* **Stored items from a collection**:
================================
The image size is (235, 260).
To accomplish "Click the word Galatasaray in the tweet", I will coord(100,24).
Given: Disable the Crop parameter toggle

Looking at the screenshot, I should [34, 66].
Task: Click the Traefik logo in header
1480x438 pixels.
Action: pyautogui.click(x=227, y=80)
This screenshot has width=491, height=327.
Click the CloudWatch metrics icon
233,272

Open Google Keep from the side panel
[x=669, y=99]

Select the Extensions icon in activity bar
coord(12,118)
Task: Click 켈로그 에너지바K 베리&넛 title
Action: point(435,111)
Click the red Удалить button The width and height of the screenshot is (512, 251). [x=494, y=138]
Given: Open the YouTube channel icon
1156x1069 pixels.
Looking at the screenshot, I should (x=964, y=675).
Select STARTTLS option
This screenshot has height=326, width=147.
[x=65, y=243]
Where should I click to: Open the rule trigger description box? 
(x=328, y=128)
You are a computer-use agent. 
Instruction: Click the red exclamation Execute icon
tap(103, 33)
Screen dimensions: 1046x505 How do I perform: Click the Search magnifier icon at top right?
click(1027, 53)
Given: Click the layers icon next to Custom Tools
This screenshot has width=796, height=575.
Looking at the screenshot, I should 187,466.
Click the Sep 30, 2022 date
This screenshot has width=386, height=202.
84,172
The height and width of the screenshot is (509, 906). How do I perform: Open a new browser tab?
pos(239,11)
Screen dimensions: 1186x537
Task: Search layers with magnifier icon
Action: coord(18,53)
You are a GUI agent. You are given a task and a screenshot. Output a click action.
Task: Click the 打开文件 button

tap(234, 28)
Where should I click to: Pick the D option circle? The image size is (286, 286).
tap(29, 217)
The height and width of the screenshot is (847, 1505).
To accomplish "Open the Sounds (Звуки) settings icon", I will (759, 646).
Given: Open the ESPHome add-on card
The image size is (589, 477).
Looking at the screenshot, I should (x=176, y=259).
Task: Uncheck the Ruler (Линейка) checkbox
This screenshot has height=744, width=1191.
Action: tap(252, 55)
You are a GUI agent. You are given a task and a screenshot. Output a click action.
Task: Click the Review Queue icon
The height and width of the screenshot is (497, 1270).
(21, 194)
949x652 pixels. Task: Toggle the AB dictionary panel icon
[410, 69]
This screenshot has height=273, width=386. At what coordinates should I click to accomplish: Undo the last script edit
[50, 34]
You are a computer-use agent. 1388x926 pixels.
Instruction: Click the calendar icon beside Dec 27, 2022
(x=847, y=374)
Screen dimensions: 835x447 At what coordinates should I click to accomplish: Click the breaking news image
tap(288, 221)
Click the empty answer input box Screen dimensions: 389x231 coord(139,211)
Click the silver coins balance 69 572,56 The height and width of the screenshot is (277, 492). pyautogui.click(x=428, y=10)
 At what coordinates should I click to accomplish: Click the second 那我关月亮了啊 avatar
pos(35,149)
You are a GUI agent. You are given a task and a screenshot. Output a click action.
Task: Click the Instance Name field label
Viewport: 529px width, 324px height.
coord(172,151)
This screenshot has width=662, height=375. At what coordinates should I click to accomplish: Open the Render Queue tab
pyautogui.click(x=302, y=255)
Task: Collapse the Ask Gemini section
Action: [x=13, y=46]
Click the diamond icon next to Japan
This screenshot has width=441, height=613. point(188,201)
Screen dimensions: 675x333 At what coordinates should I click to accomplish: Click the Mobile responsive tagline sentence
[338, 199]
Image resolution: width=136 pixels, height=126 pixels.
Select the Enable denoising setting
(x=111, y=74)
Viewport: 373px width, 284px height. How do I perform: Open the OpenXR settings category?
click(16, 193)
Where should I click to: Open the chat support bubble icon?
================================
* **What is expected**: Tally the lines above containing "computer". Answer with the count only.

* **Response to this task**: 2